By pooling resources between cells, colonies of bacteria can exhibit behaviours far beyond the capabilities of an individual bacterium. For example, bacterial populations can encase themselves in a self-generated polymer matrix that shelters cells in the core of the population from the external environment. Such communities are termed “bacterial biofilms”, and show increased tolerance to antimicrobial treatments such as antibiotics. In order to develop medical therapies that circumvent this communal bacterial resistance, it is vital to understand how bacterial cells communicate with one another and work together to display such collective behaviours.

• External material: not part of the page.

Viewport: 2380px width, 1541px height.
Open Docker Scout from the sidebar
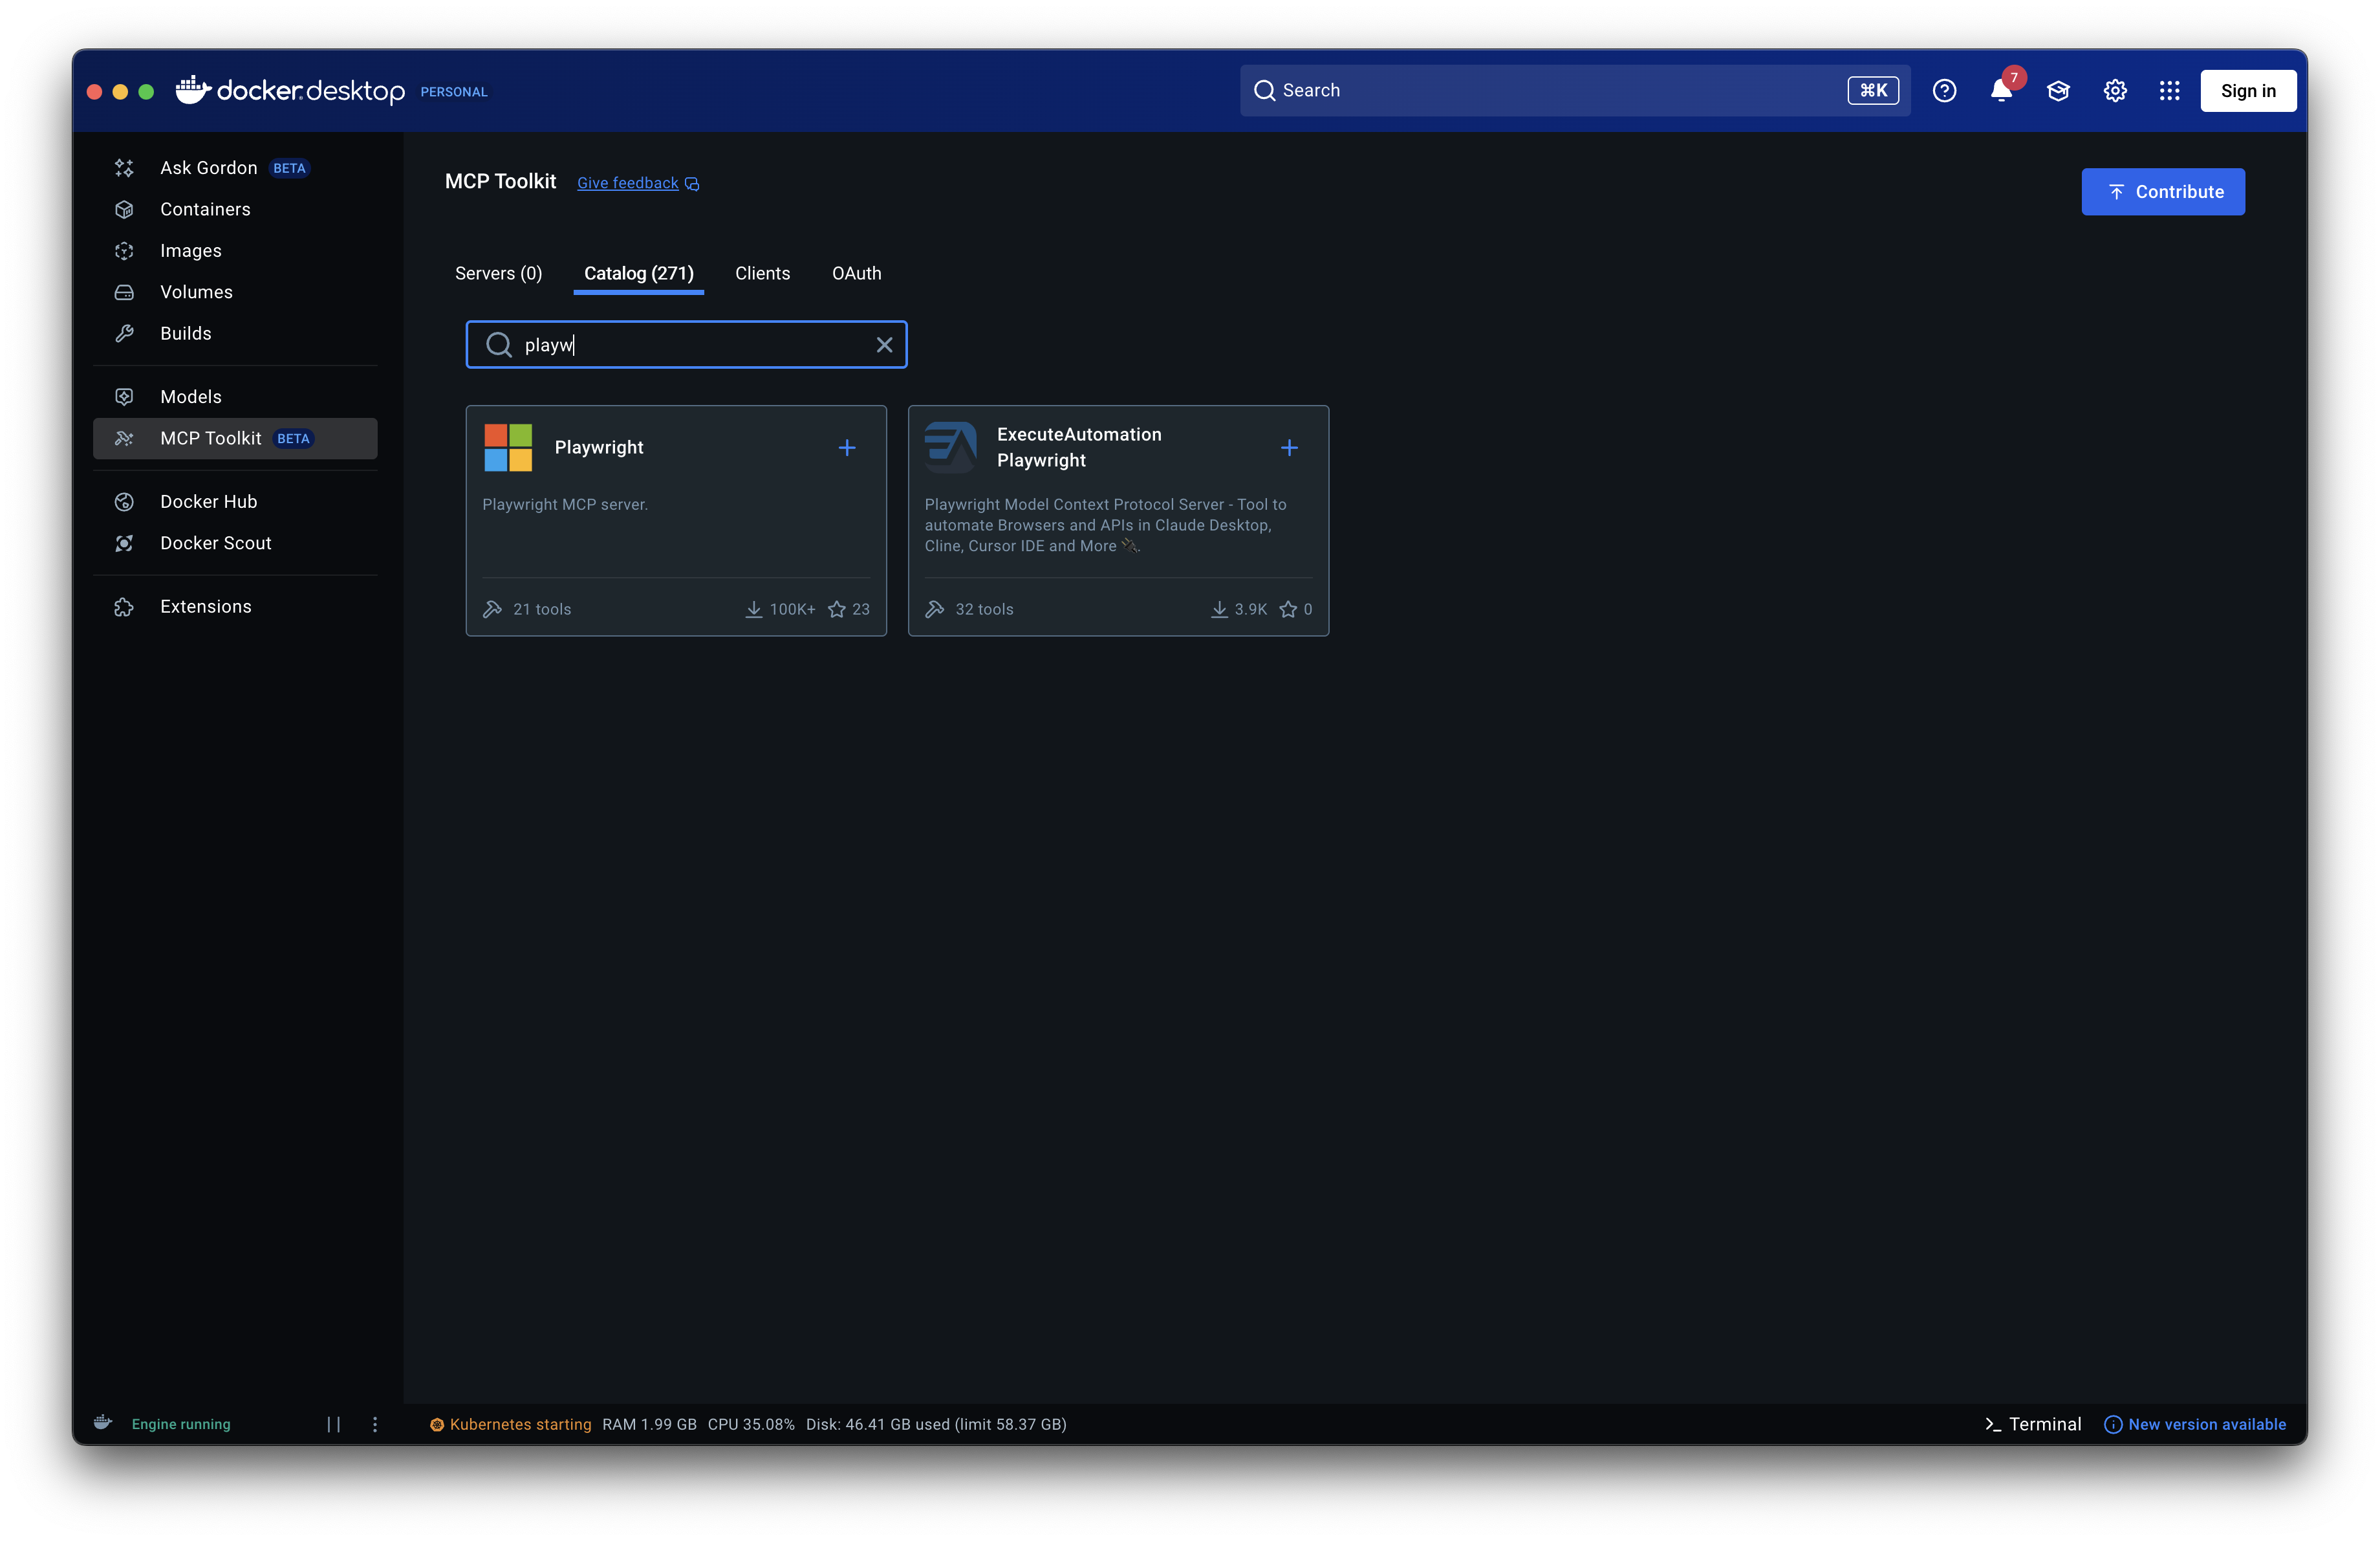[216, 543]
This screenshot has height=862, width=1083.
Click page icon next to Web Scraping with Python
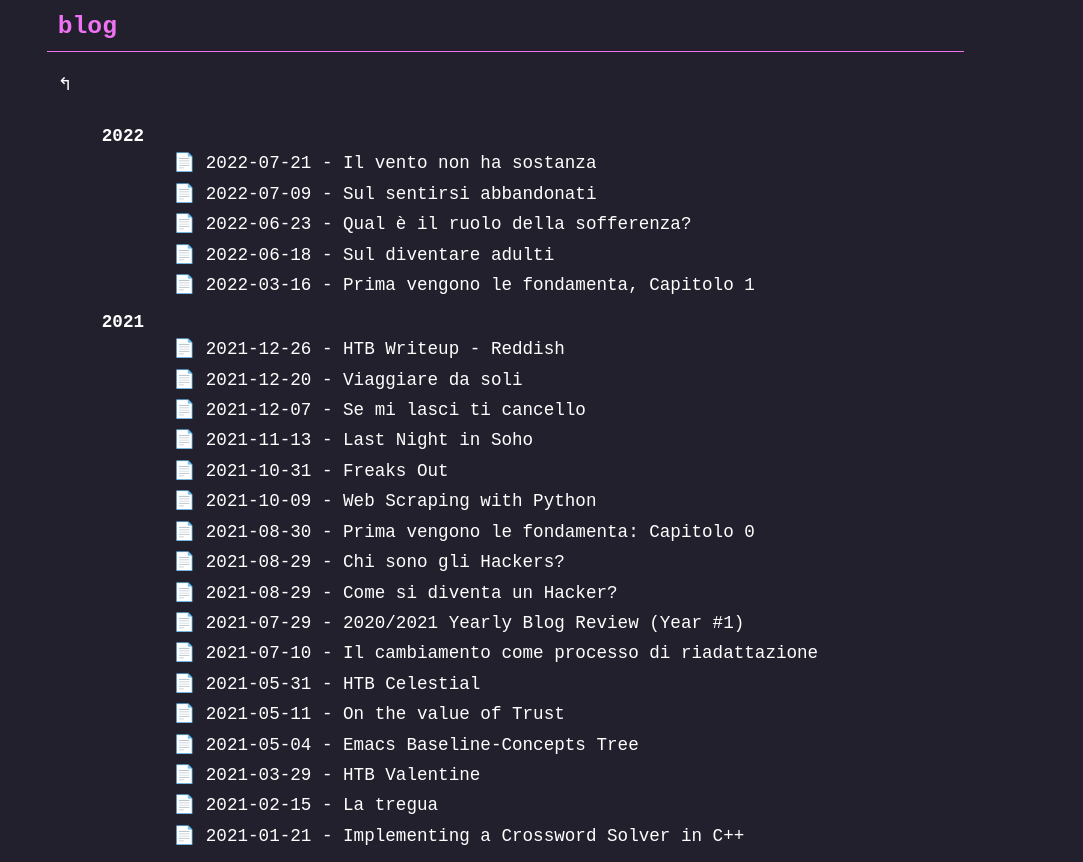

Bacteria use intercellular signalling, or quorum sensing (QS), to share information and respond collectively to aspects of their surroundings. Each bacterium produces QS signalling molecules (autoinducers) that diffuse between cells, providing information about the cellular density of the bacterial colony. However, since autoinducers are exposed to the external environment, they are susceptible to removal by external fluid flow, which is a ubiquitous feature of bacterial habitats ranging from the lungs, gut, and nasal passage to rivers, lakes, and oceans. A key open question is: how are bacteria able to communicate effectively in dynamic flow environments?
Answering this question has been the focus of a collaboration between Oxford Mathematician Mohit Dalwadi and Philip Pearce (Harvard Medical School). In a paper recently published in the Proceedings of the National Academy of Sciences, they developed a mathematical model to understand how bacteria use features of their genetic network to maximise the information gained from QS signalling in the presence of fluid flow (Figure 1).
The mathematical model that the duo developed allowed them to explore and quantify how emergent colony behaviours depend on fluid flow. They found that an external flow can suppress QS completely, but that positive genetic feedback between the local autoinducer concentration and its production by each bacterium causes the entire bacterial population to become flooded with signalling molecules if the cell density is above a critical value (Figure 2). By identifying the presence of a bifurcation in the underlying mathematical system, they were able to quantify the critical density in terms of the physical and genetic system parameters, such as the speed of the external flow, the height of the cell layer, and the strength of genetic feedback. Thus, their mathematical analysis yielded a simple and transparent mathematical relationship that linked these various parameters at the critical cell density.
By applying the mathematical relationship that they derived, the duo were able to investigate several different features of bacterial signalling. For example, they explained recent experimental results that showed how QS is promoted in crevices or pores, where bacteria are sheltered from external fluid flow (Figure 3). Furthermore, they showed how a bacterial population can distinguish between changes in cell density and flow rate, by combining different autoinducer signals (Figure 4).
In environments with an oscillatory or noisy flow, such as the lungs or the gut, QS has the potential downside to the bacteria of triggering a premature commitment to multicellular behaviours with a high energy cost (for example, generating extracellular matrix). However, by undertaking a dynamic analysis of the mathematical system, Dalwadi and Pearce found that the properties of the bifurcation at the critical cell density imply that QS signalling carries an inherent robustness to noise (Figure 5) – the stronger the positive genetic feedback in the system, the longer it takes for bacteria to transition to their “activated” state, in which they exhibit multicellular behaviours. This means that, through the genetic properties of their QS signalling system, a bacterial population can sense the average strength of a dynamically oscillating or noisy fluid flow. Overall, by increasing our fundamental understanding of bacterial signalling, this study will help scientists to develop new treatments to bacterial infections that interfere with the formation of bacterial biofilms.
Figure 1: The LuxIR positive feedback system.
Figure 2: At a critical density, a small change in bacterial density can cause the concentration of autoinducers to suddenly increase. This is the onset of QS activation.
Figure 3: In complex geometries, positive feedback causes robust QS activation which is initiated in deeper crevices and downstream.
Figure 4: Bacteria can distinguish between changes in density and flow by measuring the activation of just two different autoinducers, splitting parameter space into four regions A, B, C, and D.
Figure 5: There is an inherent delay associated with dynamically crossing the bifurcation that marks the onset of QS activation. This filters out incursions into the activated region that are shorter than the inherent delay time.